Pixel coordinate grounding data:
================================
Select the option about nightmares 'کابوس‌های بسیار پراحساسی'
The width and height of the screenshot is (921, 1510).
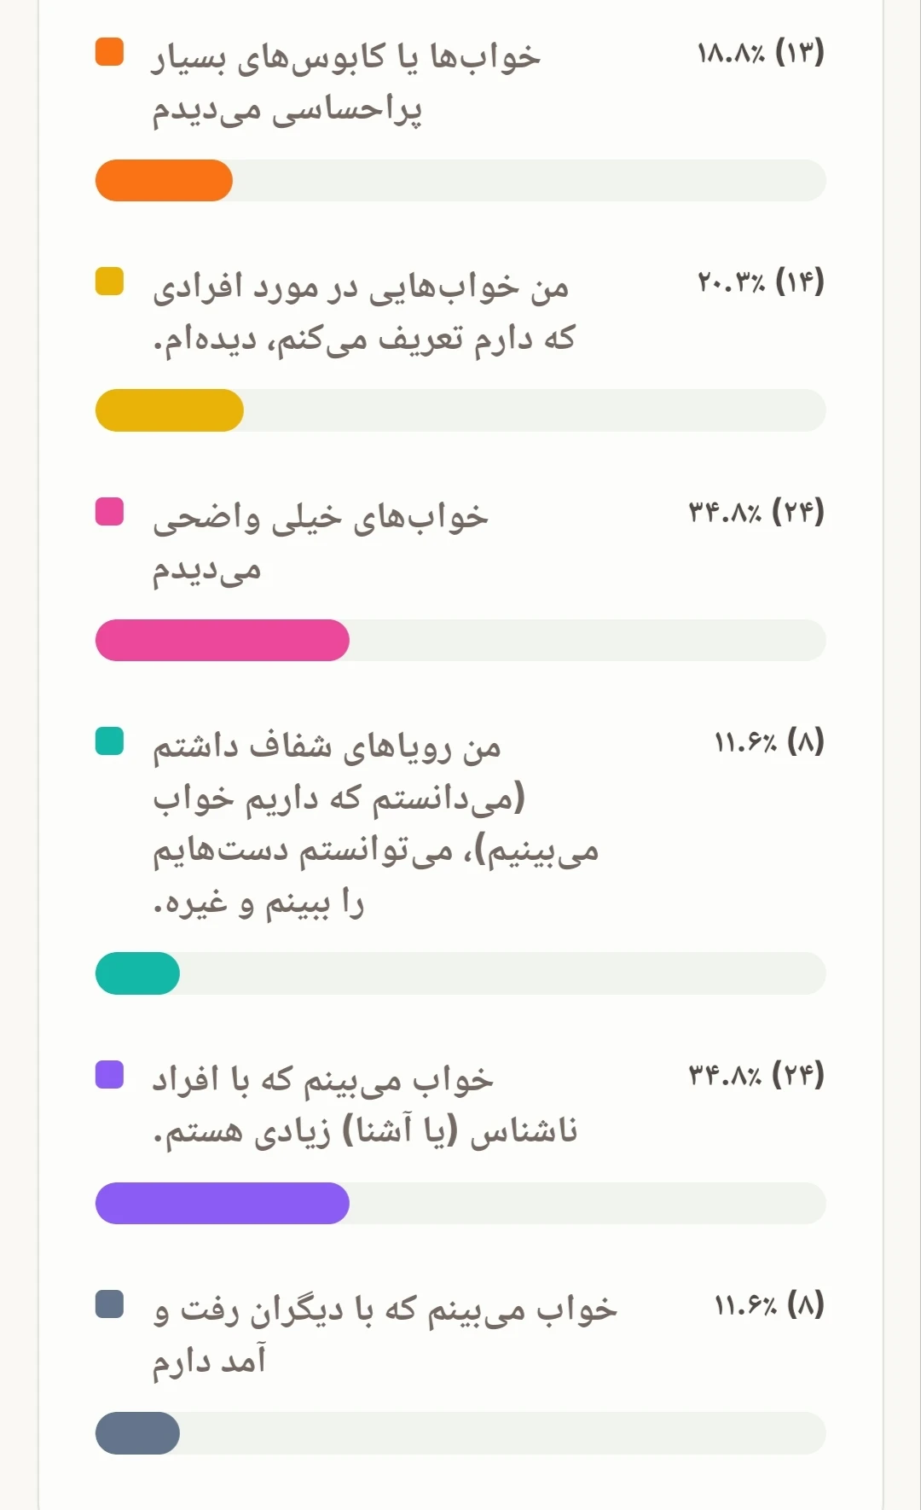(x=346, y=83)
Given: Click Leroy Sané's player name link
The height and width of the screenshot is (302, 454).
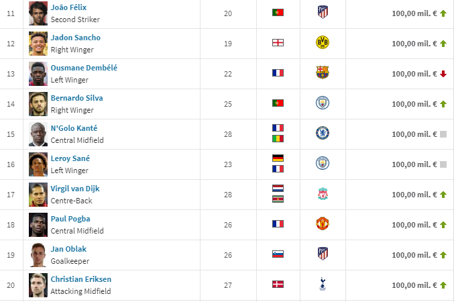Looking at the screenshot, I should [x=70, y=158].
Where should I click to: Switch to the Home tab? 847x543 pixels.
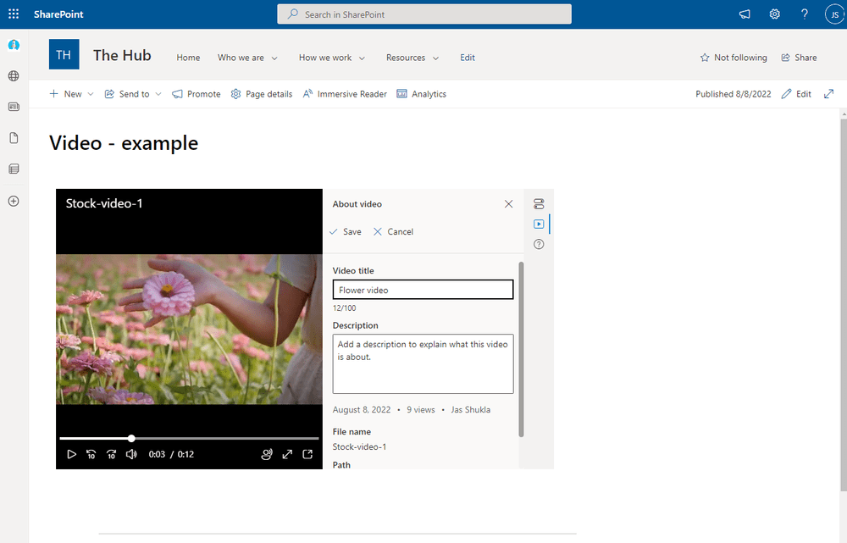click(187, 57)
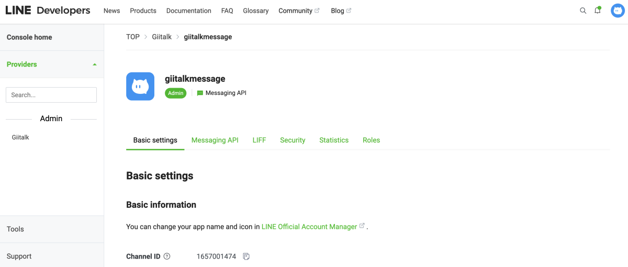628x267 pixels.
Task: Click the help icon beside Channel ID
Action: 167,257
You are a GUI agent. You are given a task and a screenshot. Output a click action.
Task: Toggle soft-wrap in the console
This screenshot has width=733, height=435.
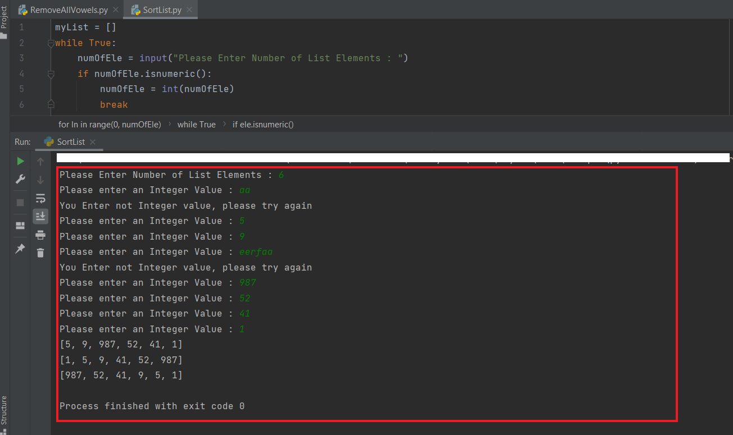coord(40,198)
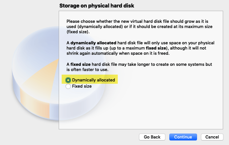Viewport: 229px width, 145px height.
Task: Click the "Fixed size" option label text
Action: tap(82, 86)
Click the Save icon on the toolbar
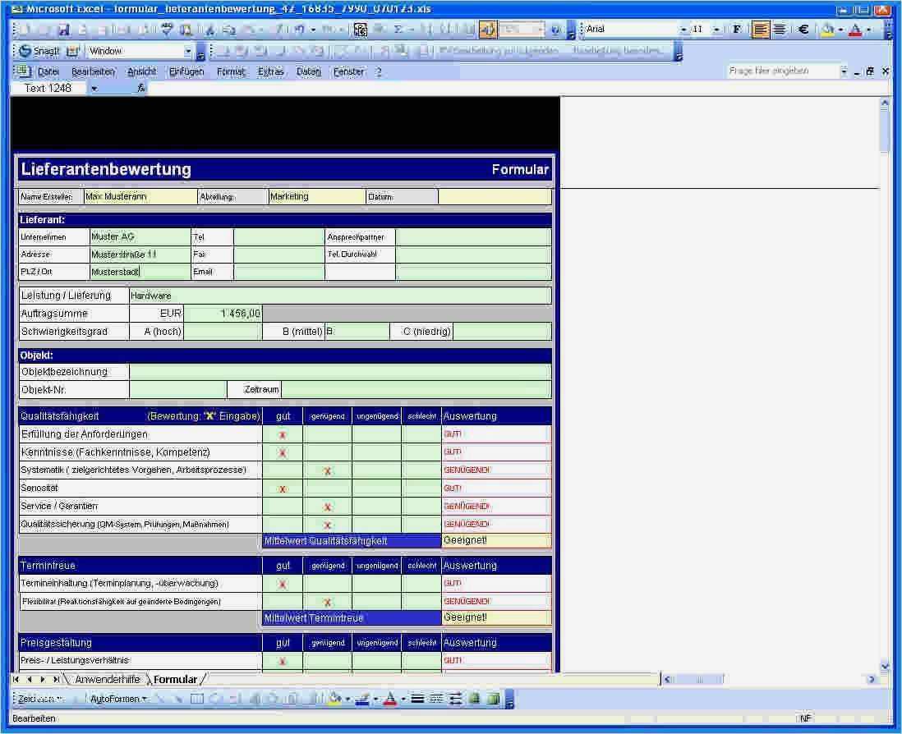The height and width of the screenshot is (734, 902). click(62, 29)
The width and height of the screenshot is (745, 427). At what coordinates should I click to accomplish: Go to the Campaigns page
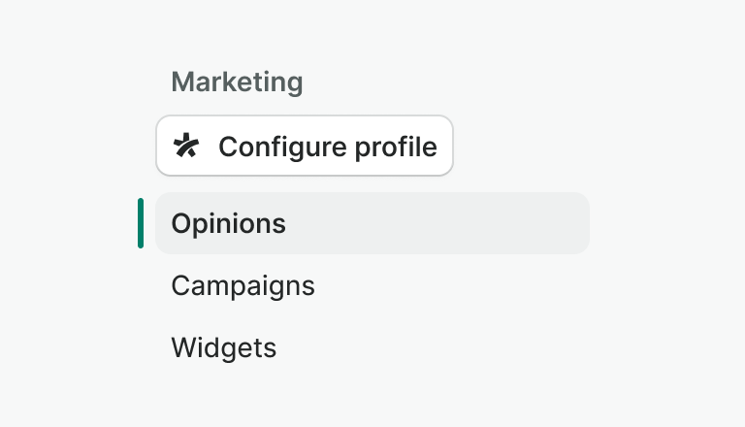[x=243, y=286]
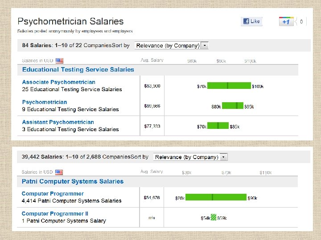
Task: Click the Facebook Like button
Action: [x=251, y=21]
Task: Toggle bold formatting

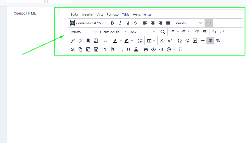Action: [112, 23]
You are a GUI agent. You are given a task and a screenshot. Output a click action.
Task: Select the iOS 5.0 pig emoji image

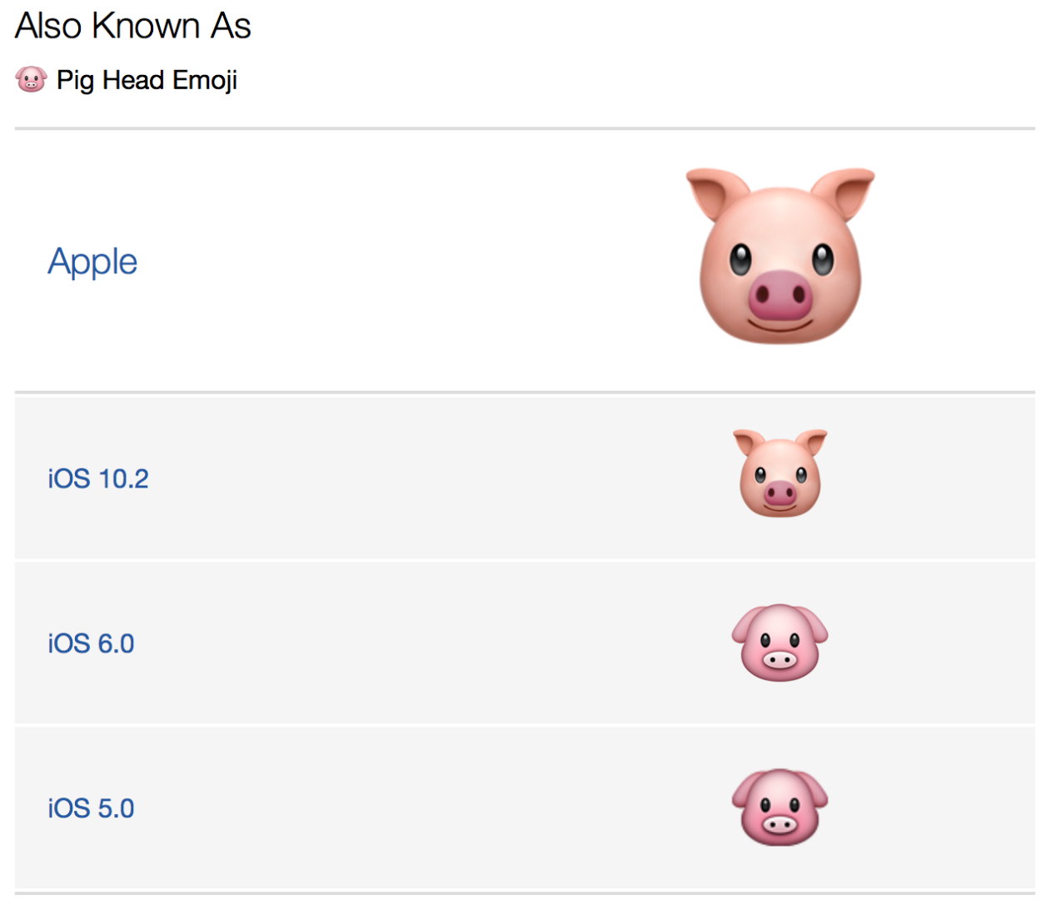tap(780, 808)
================================
WHAT YOU ARE ASKED TO DO: Print the lines from the beginning of the records up to and including the line containing "Task: Toggle soft-wrap in the console", word for word, with no pictures.

ANSWER BELOW:
Select the option about nightmares 'کابوس‌های بسیار پراحساسی'
The width and height of the screenshot is (921, 1510).
(x=346, y=83)
Given: Click Leroy Sané's player name link
The height and width of the screenshot is (302, 454).
Looking at the screenshot, I should [x=70, y=158].
Where should I click to: Switch to the Home tab? 847x543 pixels.
click(187, 57)
628x267 pixels.
Task: Click the help icon beside Channel ID
Action: 167,257
You are a GUI agent. You are given a task and a screenshot. Output a click action.
Task: Toggle soft-wrap in the console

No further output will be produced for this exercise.